Мой друг-врач, услышав от меня эту историю, возмутился: "Она сумасшедшая! Это была редчайшая, тяжелейшая аллергическая реакция! Она могла умереть, задохнуться! Объясни ей, что есть такой телефонный номер 911!"
Итак, вот Надины рассказы.
"Яблочко"
– Я родилась в деревне, на самом деле это поселок городского типа, но мы говорили "деревня". Под названием "Памяти 13 борцов". Красноярского края Емельяновского района. Мама была из староверов. Никогда не ругалась, добрая была. Отец держал скотину. Сильно пил.
Я очень старалась и через два месяца сыграла ему "Яблочко"
Табак выращивал сам. Перекручивал его на мясорубке, крутил из газеты "Красноярский рабочий" папиросы, курил их натощак с утра и до ночи, наверное, поэтому и помер от рака желудка. По молодости он маму хлестал. Мама говорила: "Папка ругается", и мы с ней и с братом убегали на сеновал. Иногда прямо босиком. Там зарывались. Потом она скажет: "Иди посмотри, как папка". Я приду, он сидит за столом – спит или ругается. Потом брат вырос и стал ему поддавать, и он успокоился. Отца я боялась, а маму нет.
Все летние каникулы мы с братом помогали ему заготавливать сено на зиму. Мы сами не косили, это трудная работа. Мы сено переворачивали, чтобы сохло, укладывали его в снопы. Ещё отец ездил с друзьями охотиться на уток и рыбачить. Делали запасы. Мяса иногда не хватало до весны. Я когда в Америку приехала, мясо сначала есть не могла, я ведь знаю, что такое настоящее мясо.
Я ещё в детстве решила, что не буду жить, как родители. А у нас в километрах десяти была воинская часть. Там была музыкальная школа. Мне было 11 лет, и я туда пошла. Прихожу и говорю: хочу у вас учиться. А директриса мне говорит: "Тебе нельзя, у нас только дети военных учатся". Я заплакала и пошла обратно. А через неделю получила письмо от той директрисы, она написала, что будут меня учить на аккордеоне. Отец спросил, сколько надо платить. Я говорю: "21 рубль в месяц". Отец говорит: "Я тебе дам 42 рубля, и если ты через два месяца не сыграешь "Яблочко", то больше давать не буду." Я очень старалась и через два месяца сыграла ему "Яблочко", и он давал деньги на школу. После школы поехала в Красноярск и поступила в музыкальное училище.

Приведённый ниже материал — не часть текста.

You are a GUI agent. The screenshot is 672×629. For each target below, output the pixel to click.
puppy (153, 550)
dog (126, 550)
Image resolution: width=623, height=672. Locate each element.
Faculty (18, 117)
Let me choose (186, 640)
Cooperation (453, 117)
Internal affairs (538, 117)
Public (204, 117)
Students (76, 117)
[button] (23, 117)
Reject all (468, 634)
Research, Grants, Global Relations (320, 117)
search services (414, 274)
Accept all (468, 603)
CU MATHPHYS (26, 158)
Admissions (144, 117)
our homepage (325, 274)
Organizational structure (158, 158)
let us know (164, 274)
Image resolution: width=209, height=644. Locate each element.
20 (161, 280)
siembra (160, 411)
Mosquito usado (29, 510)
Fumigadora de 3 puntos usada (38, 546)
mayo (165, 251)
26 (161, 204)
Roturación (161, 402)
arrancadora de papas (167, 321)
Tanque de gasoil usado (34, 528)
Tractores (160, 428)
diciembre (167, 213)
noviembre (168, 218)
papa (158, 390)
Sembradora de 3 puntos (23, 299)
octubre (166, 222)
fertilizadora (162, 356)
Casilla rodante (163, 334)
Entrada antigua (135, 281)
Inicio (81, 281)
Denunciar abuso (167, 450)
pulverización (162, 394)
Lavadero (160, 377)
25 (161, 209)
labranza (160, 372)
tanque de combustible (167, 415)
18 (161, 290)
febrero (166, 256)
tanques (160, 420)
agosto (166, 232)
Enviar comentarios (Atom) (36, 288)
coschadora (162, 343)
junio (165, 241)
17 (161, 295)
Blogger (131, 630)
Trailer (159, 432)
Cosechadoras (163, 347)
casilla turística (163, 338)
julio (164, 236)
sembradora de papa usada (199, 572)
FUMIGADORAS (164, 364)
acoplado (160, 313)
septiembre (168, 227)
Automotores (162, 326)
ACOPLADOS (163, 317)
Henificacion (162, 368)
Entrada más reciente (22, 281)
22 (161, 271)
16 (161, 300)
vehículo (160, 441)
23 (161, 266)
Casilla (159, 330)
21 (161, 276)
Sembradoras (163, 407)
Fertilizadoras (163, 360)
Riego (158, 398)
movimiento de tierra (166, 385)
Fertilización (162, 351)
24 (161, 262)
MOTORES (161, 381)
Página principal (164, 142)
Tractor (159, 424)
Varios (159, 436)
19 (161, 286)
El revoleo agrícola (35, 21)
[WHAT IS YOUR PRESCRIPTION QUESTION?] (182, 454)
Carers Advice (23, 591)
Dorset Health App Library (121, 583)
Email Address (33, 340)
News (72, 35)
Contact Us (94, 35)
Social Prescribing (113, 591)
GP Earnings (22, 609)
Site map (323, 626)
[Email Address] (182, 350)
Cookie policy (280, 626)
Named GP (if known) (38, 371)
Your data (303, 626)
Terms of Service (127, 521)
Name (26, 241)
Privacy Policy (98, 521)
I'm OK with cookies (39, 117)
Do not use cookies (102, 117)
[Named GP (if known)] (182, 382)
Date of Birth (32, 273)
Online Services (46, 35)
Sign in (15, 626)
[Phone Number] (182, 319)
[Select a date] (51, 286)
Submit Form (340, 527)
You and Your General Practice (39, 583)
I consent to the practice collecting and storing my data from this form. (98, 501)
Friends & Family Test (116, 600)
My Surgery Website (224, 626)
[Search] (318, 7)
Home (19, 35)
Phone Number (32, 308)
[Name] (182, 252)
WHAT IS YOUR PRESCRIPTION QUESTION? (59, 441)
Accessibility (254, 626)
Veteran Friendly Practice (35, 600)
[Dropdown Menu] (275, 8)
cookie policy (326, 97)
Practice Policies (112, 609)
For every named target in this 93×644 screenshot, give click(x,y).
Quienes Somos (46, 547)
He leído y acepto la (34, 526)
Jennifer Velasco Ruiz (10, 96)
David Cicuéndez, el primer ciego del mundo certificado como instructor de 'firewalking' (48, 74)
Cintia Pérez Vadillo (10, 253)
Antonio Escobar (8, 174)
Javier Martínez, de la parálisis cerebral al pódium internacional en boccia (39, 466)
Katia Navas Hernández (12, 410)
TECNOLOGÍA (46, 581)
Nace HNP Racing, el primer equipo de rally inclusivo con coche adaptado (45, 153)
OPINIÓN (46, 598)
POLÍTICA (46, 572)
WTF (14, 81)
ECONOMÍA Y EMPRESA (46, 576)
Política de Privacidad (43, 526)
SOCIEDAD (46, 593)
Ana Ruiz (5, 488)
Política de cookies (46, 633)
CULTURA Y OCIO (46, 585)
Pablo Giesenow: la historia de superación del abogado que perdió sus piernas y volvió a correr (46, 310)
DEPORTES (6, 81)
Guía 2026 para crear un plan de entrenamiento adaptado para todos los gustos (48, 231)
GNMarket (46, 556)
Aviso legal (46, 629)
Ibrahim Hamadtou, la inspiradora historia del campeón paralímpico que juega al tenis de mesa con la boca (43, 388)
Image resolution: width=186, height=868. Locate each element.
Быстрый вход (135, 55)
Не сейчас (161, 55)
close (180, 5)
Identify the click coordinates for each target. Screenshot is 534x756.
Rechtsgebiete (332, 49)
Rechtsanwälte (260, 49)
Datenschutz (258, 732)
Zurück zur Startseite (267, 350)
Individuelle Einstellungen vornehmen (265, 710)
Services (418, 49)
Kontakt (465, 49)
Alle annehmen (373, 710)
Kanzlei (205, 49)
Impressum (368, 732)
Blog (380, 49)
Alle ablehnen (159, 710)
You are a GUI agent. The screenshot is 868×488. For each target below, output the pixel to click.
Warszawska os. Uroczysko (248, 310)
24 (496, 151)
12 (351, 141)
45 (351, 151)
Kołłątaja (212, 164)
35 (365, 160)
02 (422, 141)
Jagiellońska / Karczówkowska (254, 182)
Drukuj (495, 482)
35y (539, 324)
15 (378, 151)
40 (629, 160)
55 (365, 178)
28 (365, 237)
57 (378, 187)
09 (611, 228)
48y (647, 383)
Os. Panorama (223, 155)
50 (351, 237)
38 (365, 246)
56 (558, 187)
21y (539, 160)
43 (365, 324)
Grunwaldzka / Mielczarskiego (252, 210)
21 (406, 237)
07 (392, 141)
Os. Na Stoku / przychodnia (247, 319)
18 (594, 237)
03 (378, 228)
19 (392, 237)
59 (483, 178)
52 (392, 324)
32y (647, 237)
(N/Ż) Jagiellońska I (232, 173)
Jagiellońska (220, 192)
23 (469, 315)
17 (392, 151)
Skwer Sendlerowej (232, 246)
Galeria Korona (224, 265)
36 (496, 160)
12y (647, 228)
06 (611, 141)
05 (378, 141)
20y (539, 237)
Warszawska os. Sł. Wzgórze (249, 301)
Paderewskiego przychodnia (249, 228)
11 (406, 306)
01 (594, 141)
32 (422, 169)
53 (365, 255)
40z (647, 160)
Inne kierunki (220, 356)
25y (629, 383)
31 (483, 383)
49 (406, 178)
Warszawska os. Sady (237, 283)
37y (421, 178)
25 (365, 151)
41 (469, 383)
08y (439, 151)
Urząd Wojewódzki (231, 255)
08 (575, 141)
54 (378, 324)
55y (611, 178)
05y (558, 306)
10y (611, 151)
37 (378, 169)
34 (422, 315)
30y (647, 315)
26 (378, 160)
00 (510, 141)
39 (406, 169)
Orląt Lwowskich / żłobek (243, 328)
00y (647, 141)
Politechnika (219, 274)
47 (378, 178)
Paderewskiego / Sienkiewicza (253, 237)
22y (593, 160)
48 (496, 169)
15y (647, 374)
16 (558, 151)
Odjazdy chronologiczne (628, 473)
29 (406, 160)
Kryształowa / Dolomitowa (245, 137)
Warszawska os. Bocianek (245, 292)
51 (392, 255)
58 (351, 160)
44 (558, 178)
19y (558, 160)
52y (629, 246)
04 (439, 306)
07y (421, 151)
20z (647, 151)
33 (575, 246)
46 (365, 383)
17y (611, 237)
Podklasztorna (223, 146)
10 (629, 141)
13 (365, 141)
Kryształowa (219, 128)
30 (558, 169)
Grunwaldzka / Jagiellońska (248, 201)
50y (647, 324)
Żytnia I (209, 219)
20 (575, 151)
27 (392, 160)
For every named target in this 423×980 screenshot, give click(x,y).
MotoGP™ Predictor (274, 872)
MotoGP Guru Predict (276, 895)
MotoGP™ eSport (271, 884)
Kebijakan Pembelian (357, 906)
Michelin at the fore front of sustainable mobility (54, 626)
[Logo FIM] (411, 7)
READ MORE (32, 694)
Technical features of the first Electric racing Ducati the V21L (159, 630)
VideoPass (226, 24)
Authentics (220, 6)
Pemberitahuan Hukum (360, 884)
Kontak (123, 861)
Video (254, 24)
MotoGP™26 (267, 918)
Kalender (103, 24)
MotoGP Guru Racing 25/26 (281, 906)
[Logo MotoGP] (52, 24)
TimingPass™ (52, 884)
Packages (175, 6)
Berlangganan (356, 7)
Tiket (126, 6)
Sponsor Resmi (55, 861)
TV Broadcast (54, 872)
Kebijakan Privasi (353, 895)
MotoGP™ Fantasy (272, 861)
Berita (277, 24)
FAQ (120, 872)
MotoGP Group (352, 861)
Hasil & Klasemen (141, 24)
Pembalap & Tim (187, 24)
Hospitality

"Если найдешь мужа, заплатишь мне 1000 долларов"
– Жила в общежитие. Оно у нас было строгих нравов. Ребят туда не пускали. Придёшь после десяти вечера, пиши объяснительную записку. Ну, значит, закончила я училище, пошла работать в детский сад музыкальным работником. А там зарплата 80 рублей. Трудно было, хоть родители из деревни еду привозили, но ведь и одеться хотелось. А я заметила, что от парикмахерш хорошо пахнет и одеты они хорошо, и я решила стать парикмахершей. Выучилась, стала работать в салоне. Потом открыла свой салон. Заняла денег, сняла комнату 30 квадратов, поставила туда стул, столик и зеркало, купила фен.
– Когда это было?
– В 97-м. Тогда крышевали. Сначала крышевали бандиты, а потом менты. Когда менты стали крышевать, стало легче и спокойнее. А вначале приходит мне мужик. Чеченец, известный бандит был. Говорит: "Проедемся с нами". Сажусь в его машину, а там еще двое. Привезли меня к Енисею. Он говорит: "Надо делиться. Сколько ты дашь?" Я ему говорю: "Сколько? Смотри сам. За помещение я плачу столько-то, за краски, шампуни столько-то… сколько же я тебе могу давать?" Он засмеялся: "Ну, хоть стричь меня бесплатно будешь?" – "Да хоть каждый день!" Отвезли меня обратно, и он стал приходить стричься. Потом я открыла настоящий салон. У меня 8 девчонок работали. Я следила, чтобы все были на каблучках, в красивых строгих платьях. Духи французские нам из Москвы привозили. Когда девчонки хорошо одеты и хорошо пахнут, это поднимает престиж. Потом я там и солярий открыла, и массаж. Работали в две смены. Так я держала этот салон, пока не переехала в Америку.
– А как ты переехала?
– С мужем я развелась, еще когда сыну Леньке было 2 года. Он был директором ресторана, пил каждый день, домой приходил пьяный весь в засосах.
– Бил тебя?
Молодые поматросят и бросят, а старым куда деваться?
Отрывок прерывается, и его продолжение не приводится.